| GIVEN PASSAGE |
White Sands, the last place we are to camp, is the location of the first detonation of a nuclear weapon. Conducted by the U.S. Army at 5:29 am on July 16th1945 the detonation was given the code name Trinity. Among the colossal preparations made for this project was the transport in of freshwater, seven hundred gallons at a time from forty miles away into this hot and dry desert. The production of the necessary fissle isotopes accounted for 80 percent of the project’s budget. The Manhattan Project, a research and development project lead by the U.S.A. with support from the United Kingdom and Canada during World War II produced this and other subsequent nuclear weapons. It also resulted in the invention of the nuclear reactor, which has made the production of artificial radioisotopes used in the treatment of some cancers possible. There are various descriptions, from those who were involved in an official capacity, of the feelings that overcame them when witnessing the detonation, and of the quality of light that was emitted from the blast of thermal radiation. General Thomas Farrell, the deputy commander of the Manhattan Project described the light cast on the landscape by the atomic bomb as “a clarity and beauty that cannot be described but must be seen to be imagined. It was that beauty the great poets dream about but describe most poorly and inadequately.” Trinitite, a glassy stone formed when the blast sucked up mineral matter, melted it and propelled it back onto the land, is literally hard evidence of the premiere nuclear detonation as well as a sought after souvenir, collectors item, jeweler’s muse and was used as propaganda against Japanese claims of suffering due to continuing effects of radioactivity after the bombings of Hiroshima and Nagasaki—after-all wearing it as jewelry indicated that the atomic bomb created safe, wearable objects of adornment. White Sands Missile Range remains an active United States Army military testing area.

| EXTRACTED MATERIAL |
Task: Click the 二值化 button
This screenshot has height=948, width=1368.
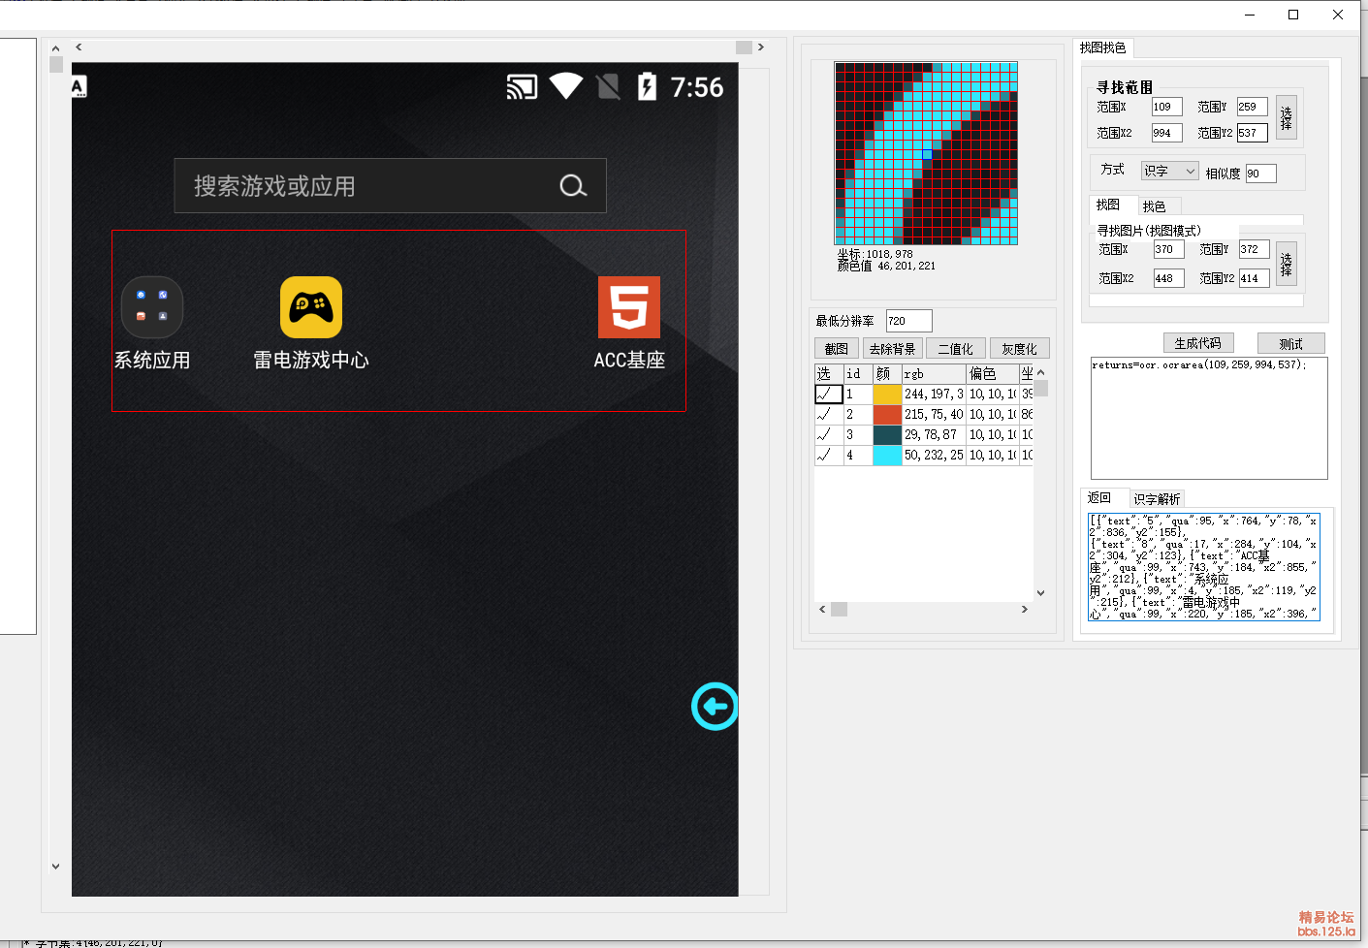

==

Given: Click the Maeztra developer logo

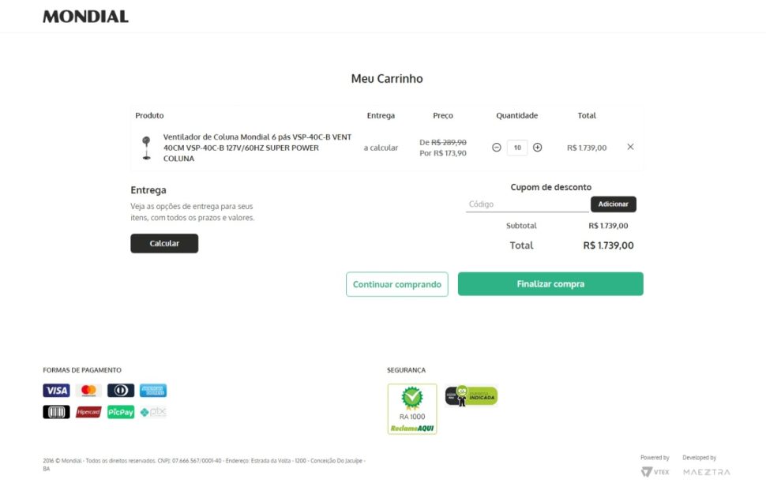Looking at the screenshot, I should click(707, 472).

| EXERCISE |
Reproduce the White Sands passage in full, word for word.

| SOLUTION TO THE EXERCISE |
White Sands, the last place we are to camp, is the location of the first detonation of a nuclear weapon. Conducted by the U.S. Army at 5:29 am on July 16th1945 the detonation was given the code name Trinity. Among the colossal preparations made for this project was the transport in of freshwater, seven hundred gallons at a time from forty miles away into this hot and dry desert. The production of the necessary fissle isotopes accounted for 80 percent of the project’s budget. The Manhattan Project, a research and development project lead by the U.S.A. with support from the United Kingdom and Canada during World War II produced this and other subsequent nuclear weapons. It also resulted in the invention of the nuclear reactor, which has made the production of artificial radioisotopes used in the treatment of some cancers possible. There are various descriptions, from those who were involved in an official capacity, of the feelings that overcame them when witnessing the detonation, and of the quality of light that was emitted from the blast of thermal radiation. General Thomas Farrell, the deputy commander of the Manhattan Project described the light cast on the landscape by the atomic bomb as “a clarity and beauty that cannot be described but must be seen to be imagined. It was that beauty the great poets dream about but describe most poorly and inadequately.” Trinitite, a glassy stone formed when the blast sucked up mineral matter, melted it and propelled it back onto the land, is literally hard evidence of the premiere nuclear detonation as well as a sought after souvenir, collectors item, jeweler’s muse and was used as propaganda against Japanese claims of suffering due to continuing effects of radioactivity after the bombings of Hiroshima and Nagasaki—after-all wearing it as jewelry indicated that the atomic bomb created safe, wearable objects of adornment. White Sands Missile Range remains an active United States Army military testing area.